Composição de rochas lunares indica presença de oxigênio na Lua há 3,8 bilhões de anos
Estudo revela que minerais coletados durante missão Apollo 17 guardam indícios de oxigênio no passado lunar.
Após analisar a composição química da ilmenita presente na Lua e identificar titânio trivalente em sua estrutura, cientistas concluíram que o satélite natural da Terra já teve oxigênio em sua superfície, segundo informações do portal Science Alert.
Como a Lua não possui atmosfera nem atividade tectônica, suas características geológicas permanecem praticamente inalteradas ao longo de bilhões de anos.
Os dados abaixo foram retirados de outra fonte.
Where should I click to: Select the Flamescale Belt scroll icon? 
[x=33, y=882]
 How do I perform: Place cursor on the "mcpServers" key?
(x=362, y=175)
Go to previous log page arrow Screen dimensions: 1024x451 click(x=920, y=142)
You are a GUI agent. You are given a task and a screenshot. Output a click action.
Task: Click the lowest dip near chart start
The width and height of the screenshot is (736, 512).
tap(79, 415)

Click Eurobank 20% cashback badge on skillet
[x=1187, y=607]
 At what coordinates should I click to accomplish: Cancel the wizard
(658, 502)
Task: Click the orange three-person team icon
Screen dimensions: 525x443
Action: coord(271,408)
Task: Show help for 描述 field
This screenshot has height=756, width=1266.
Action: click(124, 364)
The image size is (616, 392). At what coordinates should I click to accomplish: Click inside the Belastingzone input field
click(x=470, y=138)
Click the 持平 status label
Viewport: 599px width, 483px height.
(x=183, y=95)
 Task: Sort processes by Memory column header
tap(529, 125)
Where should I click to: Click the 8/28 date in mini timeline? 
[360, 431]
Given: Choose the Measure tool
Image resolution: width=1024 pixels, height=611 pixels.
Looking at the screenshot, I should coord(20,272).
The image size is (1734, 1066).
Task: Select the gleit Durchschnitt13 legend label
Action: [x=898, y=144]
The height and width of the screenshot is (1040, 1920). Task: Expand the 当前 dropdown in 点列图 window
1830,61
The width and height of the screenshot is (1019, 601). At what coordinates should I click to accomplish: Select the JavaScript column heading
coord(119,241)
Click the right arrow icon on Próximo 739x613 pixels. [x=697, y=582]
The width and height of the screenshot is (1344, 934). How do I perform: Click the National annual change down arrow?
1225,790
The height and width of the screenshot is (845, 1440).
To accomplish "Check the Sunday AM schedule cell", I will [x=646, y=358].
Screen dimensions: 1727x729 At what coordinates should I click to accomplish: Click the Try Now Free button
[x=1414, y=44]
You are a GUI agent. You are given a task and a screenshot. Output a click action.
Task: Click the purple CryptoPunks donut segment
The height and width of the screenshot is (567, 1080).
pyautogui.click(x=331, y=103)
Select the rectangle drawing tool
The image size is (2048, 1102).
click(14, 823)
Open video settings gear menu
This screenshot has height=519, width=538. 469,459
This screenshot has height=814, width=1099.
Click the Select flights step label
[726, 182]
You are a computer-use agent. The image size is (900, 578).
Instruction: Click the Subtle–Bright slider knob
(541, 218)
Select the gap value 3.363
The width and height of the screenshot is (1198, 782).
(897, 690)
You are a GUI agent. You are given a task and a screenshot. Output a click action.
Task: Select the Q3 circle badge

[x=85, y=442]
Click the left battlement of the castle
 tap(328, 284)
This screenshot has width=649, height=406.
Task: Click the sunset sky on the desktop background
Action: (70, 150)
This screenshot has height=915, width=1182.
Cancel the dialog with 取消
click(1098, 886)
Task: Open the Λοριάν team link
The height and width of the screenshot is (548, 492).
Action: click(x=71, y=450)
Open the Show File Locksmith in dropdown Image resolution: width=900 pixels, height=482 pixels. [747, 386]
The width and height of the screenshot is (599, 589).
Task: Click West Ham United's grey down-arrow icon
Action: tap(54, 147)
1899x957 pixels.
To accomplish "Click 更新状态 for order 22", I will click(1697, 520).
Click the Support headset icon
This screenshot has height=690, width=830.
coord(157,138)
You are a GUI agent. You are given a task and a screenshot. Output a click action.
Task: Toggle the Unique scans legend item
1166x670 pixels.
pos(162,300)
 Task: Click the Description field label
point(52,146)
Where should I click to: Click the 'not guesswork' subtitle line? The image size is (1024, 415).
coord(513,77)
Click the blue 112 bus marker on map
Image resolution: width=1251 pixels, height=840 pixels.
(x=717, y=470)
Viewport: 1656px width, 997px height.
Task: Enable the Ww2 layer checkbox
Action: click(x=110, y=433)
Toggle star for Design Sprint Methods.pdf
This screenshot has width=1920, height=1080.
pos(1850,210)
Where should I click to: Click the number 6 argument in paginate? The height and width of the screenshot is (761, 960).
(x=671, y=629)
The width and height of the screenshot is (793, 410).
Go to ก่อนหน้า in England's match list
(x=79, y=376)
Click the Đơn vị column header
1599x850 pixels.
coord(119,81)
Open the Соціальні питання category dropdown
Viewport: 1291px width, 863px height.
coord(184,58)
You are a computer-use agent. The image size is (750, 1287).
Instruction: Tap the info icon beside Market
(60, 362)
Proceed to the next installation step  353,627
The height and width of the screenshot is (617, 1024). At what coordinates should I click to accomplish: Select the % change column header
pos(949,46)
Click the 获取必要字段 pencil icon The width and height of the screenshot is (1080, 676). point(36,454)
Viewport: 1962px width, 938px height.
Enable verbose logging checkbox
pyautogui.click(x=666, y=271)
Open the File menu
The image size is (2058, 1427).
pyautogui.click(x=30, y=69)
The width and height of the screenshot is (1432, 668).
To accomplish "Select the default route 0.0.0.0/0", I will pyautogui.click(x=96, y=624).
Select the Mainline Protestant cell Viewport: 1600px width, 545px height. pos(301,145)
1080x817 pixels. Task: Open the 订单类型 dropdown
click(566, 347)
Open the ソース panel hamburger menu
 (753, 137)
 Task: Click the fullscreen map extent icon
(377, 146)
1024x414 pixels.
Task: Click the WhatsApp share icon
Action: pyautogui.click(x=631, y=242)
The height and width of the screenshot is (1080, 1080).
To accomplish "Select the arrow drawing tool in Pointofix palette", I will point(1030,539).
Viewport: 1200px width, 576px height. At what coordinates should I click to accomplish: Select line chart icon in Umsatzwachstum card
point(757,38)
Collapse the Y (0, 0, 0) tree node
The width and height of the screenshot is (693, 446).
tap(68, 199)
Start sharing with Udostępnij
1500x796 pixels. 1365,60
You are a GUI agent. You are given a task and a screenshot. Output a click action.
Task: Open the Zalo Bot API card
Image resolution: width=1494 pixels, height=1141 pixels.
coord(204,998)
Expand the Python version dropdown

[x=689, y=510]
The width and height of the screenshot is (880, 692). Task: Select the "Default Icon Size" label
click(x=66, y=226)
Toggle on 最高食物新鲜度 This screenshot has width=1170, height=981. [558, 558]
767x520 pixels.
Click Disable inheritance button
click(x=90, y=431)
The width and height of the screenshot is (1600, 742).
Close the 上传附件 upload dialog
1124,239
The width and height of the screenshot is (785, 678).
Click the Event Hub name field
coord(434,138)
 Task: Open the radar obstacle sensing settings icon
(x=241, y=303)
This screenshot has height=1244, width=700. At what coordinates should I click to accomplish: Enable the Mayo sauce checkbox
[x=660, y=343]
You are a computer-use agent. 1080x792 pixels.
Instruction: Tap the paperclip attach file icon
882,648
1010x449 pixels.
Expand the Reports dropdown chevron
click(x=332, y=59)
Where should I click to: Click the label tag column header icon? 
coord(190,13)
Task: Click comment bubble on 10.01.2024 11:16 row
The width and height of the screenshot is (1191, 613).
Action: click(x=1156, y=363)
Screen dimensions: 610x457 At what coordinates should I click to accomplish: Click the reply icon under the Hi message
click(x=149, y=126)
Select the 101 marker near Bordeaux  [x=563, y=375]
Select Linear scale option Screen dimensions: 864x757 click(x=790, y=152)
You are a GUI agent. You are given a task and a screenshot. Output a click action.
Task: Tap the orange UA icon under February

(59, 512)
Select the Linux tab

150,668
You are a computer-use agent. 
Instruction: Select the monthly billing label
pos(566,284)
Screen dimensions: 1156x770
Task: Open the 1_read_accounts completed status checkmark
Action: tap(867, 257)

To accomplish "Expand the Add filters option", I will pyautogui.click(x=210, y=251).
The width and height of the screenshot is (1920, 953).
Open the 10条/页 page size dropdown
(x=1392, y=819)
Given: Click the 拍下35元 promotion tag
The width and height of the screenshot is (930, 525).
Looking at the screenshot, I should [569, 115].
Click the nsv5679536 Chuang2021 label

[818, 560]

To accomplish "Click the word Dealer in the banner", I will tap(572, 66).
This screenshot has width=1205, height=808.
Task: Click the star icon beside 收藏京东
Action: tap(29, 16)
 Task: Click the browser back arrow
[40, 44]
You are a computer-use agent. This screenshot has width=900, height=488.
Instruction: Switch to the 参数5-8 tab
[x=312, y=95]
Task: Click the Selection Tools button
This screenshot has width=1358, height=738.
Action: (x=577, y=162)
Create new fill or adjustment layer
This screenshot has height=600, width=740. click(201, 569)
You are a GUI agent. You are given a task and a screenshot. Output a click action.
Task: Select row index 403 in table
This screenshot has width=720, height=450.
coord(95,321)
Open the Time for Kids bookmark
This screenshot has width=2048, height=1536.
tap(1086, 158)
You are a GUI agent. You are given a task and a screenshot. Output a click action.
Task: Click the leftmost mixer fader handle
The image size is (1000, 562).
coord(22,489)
Isso permite que os pesquisadores estudem vestígios do passado lunar preservados desde sua formação.
"As rochas formadas durante a atividade vulcânica inicial na Lua fornecem um vislumbre de eventos que ocorreram há quase 4 bilhões de anos", destaca a publicação.
O estudo analisou a ilmenita, mineral originado do antigo magma lunar e composto por ferro, titânio e oxigênio. Os cientistas observaram que cerca de 15% do titânio na amostra apresenta uma carga elétrica menor do que a usual.
Na ilmenita, normalmente o átomo de titânio perde quatro elétrons ao se ligar ao oxigênio, resultando em carga positiva de 4+, conhecida como grau de oxidação.
"Durante o estudo da amostra de rocha coletada na missão Apollo 17, descobrimos que parte do titânio na ilmenita tem carga de apenas 3+, ou seja, é o chamado titânio trivalente", explicam os pesquisadores.
A presença desse titânio trivalente indica que, na época da formação da rocha — cerca de 3,8 bilhões de anos atrás — havia oxigênio suficiente na Lua para permitir tal estado químico.
Até o momento, a equipe analisou apenas uma amostra de ilmenita. Para validar a hipótese, os cientistas planejam estudar outras 500 amostras do mineral, em busca de mais evidências de titânio trivalente.